1. Your Directors have pleasure in submitting the Annual Report of the Company together with the Audited Statements of Accounts for the year ended 31st March, 2015.

2. REVIEW OF OPERATIONS

During the year under review, revenue of the Company was Rs. 5,50,76,925/- as compared to Rs.2,26,03,234/- in the corresponding previous year. The Company earned a profit after tax of Rs. 53,29,692/--as compared to Rs. 13,40,227/- in the previous year. The Company's Reserves and Surplus increased from Rs. 1,481,027 to Rs. 68,10,719/-. Your Directors are optimistic about company's business and hopeful of better performance with increased revenue in next year. There was no change in the nature of business of company.

3. DIVIDEND

No Dividend was declared for the year under review.

4. TRANSFER OF UNCLAIMED DIVIDEND TO INVESTOR EDUCTION AND PROTECTION FUND

The provisions of Section 125(2) of the Companies Act, 2013 do not apply as there was no dividend declared and paid last year.

5. SHARE CAPITAL

The paid up Share Capital of the Company was Rs. 3,00,20,000 divided into 3,002,000 Equity Share of Rs.10/- each. During the year, the Company has filed Draft Prospectus for Initial Public Issue of 11,20,000 Equity Shares of Rs. 10 each fully paid up for cash at a price of Rs. 12.75/-per Equity share, including a share premium of Rs. 2.75/- per Equity Share aggregating to Rs. 1,42,80,000/-.

6. DEMATERIALISATION OF SHARES

During the period under review, the Company has entered into Tripartite Agreement with National Securities Depository Limited and Central Depository Services (India) Limited for providing Demat facilities to shareholders.
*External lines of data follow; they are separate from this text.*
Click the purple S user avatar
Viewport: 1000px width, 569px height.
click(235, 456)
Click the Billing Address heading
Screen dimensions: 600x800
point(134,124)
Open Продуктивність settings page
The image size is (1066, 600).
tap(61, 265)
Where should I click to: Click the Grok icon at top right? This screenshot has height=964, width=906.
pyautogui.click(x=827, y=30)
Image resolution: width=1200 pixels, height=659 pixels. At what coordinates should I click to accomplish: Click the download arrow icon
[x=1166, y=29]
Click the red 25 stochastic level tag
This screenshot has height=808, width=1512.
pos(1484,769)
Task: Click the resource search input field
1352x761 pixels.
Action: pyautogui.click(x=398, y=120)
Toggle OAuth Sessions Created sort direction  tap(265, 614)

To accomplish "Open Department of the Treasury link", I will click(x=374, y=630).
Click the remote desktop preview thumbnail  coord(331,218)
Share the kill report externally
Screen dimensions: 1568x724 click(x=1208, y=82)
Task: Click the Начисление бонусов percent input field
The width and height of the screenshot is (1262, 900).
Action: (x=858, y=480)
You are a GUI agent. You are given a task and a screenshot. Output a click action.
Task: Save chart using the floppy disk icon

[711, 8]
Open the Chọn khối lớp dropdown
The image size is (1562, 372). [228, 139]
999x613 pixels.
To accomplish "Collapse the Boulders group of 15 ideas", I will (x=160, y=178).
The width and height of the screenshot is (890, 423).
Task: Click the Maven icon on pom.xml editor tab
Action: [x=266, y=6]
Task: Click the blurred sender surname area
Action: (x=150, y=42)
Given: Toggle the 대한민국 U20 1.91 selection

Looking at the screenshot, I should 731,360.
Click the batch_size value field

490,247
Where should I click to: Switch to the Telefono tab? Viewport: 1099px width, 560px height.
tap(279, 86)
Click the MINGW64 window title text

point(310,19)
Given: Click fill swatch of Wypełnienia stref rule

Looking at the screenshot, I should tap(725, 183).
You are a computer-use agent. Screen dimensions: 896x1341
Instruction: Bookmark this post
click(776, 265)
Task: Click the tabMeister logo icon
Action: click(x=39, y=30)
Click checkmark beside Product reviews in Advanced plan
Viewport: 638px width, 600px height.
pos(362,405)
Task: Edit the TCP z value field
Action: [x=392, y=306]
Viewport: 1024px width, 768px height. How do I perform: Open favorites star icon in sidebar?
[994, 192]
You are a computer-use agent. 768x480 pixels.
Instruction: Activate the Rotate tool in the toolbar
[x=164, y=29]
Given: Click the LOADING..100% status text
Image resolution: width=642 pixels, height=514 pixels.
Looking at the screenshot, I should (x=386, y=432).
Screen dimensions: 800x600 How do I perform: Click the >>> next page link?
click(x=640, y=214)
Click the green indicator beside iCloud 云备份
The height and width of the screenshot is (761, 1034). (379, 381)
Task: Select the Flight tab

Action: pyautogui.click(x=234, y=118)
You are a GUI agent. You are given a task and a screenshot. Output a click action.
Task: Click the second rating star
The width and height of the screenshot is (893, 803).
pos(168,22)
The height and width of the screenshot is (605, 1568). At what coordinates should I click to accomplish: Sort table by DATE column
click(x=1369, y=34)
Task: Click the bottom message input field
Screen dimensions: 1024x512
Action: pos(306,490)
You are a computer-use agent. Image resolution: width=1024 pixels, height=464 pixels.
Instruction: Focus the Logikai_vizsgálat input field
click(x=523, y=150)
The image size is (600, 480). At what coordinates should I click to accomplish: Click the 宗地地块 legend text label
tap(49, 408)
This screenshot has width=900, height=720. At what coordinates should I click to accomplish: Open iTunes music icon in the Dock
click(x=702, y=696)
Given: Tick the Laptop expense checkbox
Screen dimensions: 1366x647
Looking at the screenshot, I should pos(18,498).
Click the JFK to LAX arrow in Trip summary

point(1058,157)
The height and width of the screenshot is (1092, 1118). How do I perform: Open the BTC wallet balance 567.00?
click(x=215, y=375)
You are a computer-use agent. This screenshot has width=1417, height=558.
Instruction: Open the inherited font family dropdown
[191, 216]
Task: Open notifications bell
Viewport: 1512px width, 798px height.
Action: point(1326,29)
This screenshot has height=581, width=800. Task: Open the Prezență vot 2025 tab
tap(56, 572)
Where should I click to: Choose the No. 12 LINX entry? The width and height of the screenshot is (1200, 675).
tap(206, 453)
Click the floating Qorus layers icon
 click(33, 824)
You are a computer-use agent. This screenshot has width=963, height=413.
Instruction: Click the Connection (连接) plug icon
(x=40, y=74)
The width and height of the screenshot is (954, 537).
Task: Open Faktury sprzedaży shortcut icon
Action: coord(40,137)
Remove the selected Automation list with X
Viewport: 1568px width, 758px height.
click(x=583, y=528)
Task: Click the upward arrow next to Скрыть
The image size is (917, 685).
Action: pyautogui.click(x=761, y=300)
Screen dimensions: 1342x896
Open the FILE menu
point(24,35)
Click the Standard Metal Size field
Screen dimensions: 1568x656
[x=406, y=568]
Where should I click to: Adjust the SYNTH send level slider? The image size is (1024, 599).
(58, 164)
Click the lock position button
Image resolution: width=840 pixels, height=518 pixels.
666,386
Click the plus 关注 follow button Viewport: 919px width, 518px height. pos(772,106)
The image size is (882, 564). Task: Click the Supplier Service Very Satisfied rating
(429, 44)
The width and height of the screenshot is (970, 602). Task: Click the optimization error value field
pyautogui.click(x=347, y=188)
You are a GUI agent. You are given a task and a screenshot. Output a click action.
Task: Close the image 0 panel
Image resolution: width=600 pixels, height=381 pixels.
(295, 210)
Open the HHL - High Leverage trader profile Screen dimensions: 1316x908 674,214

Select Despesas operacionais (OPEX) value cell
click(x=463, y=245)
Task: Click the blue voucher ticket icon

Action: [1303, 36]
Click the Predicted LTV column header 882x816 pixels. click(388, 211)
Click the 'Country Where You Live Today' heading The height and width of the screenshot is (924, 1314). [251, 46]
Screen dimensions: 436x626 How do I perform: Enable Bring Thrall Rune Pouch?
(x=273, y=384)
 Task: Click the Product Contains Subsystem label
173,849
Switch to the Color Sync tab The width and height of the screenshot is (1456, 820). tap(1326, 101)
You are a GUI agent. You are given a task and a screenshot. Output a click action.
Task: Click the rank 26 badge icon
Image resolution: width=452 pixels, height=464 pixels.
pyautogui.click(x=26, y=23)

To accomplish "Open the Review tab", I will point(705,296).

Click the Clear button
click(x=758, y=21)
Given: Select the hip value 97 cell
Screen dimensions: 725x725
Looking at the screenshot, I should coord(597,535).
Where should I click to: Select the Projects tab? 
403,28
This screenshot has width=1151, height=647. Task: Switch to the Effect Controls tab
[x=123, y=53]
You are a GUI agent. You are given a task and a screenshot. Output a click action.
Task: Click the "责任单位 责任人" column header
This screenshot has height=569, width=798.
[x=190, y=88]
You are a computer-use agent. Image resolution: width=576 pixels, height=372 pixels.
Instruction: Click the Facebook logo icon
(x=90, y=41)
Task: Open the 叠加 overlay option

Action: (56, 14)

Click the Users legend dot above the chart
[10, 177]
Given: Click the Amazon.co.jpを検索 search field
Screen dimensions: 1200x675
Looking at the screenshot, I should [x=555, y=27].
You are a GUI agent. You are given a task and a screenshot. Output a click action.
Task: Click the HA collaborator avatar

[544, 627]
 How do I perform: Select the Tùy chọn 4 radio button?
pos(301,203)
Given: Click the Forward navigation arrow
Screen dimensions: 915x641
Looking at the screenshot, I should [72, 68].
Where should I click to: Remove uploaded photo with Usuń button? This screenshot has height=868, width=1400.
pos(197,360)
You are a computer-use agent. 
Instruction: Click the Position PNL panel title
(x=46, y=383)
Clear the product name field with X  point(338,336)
For the purpose, the company has appointed M/s Bigshare Services Private Limited as its Registrar and Share Transfer Agent.

7. MANAGEMENT DISCUSSION & ANALYSIS REPORTS

Management Discussion & Analysis Report has been separately furnished in the Annual Report.

8. FINANCE

Cash and Bank Balance as at 31st March, 2015 was Rs. 4,08,491/-

The Company continues to focus on judicious management of its working capital, receivable and other working capital parameters were kept under strict check through continuous monitoring.

9. DEPOSITS

The Company has neither accepted nor renewed any deposits during the year under review.

10. PARTICULARS OF LOANS, GUARANTEES OR INVESTMENTS MADE UNDER SECTION 186 OF THE COMPANIES ACT, 2013

The details of the investments made by Company are given in the notes to the financial statements.

11. ADEQUACY OF INTERNAL FINANCIAL CONTROLS WITH REFERENCE TO FINANCIAL STATEMENTS

The Company has in place adequate internal financial controls with reference to financial statements. During the year under review, the board internally has devised proper system to ensure internal financial controls are adequate and operating effectively during the year and such controls were tested and no reportable material weakness in the design or operation were observed.

12. CONSERVATION OF ENERGY, TECHNOLOGY ABSORPTION, FOREIGN EXCHANGE EARNINGS AND

OUTGO

The provisions of Section 134(m) of the Companies Act, 2013 is not applicable to our Company as the company does not own any manufacturing facility.

There was foreign exchange inflow of Rs. 3,00,62,317 for exports and Outflow of Rs. 33,35,800 for Project Expenses during the year under review.

13. INDUSTRIAL RELATION

During the year under review, your Company enjoyed cordial relationship with clients and employees at all levels.

14. DIRECTORS AND KEY MANAGERIAL PERSONNEL

During the year under review, Mr. Rajendra Sharma was appointed as Whole Time Director and Mr. Sarang Panchal was appointed as Managing Director on 13th June, 2014.

Mr. Sandip Bhatia was resigned on 23rd July, 2014 and Mr. Sagar Bait was resigned on 20th August, 2014 due to pre-occupational commitments.

Mr. Rupesh Bhujbal and Ms. Priamvada Princeton were appointed as Independent Directors and Mr. Rajendra Sharma appointed as Chief Financial Officer on 11th August, 2014.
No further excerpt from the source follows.